=== Begin Enclosure ===

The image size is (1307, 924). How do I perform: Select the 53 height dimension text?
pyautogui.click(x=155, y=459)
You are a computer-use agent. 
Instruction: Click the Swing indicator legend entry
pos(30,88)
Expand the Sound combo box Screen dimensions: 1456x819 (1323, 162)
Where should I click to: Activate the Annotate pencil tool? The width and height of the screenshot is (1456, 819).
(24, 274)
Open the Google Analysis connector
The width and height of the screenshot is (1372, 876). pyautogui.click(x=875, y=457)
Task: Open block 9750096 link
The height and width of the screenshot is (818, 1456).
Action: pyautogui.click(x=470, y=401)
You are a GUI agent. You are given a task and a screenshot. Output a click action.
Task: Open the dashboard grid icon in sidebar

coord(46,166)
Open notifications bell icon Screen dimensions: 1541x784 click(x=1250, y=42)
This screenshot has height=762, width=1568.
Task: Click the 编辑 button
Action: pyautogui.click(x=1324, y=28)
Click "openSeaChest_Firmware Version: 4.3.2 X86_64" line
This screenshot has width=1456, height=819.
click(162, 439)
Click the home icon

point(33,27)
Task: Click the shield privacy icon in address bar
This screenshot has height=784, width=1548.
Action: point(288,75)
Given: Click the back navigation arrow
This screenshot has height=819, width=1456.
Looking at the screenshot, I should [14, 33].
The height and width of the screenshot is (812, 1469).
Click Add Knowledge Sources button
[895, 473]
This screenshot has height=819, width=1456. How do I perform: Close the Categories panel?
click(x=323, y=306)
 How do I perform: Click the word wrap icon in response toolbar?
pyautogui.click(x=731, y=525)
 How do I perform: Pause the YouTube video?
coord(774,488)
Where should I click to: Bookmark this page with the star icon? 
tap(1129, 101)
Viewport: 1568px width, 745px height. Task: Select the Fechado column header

=== End Enclosure ===

Exercise details
Give back the lines of the listing from the one with "How do I perform: Click" through the end, both included, exactly as written and with nothing added.

Result of this exercise
 How do I perform: Click the word wrap icon in response toolbar?
pyautogui.click(x=731, y=525)
 How do I perform: Pause the YouTube video?
coord(774,488)
Where should I click to: Bookmark this page with the star icon? 
tap(1129, 101)
Viewport: 1568px width, 745px height. Task: Select the Fechado column header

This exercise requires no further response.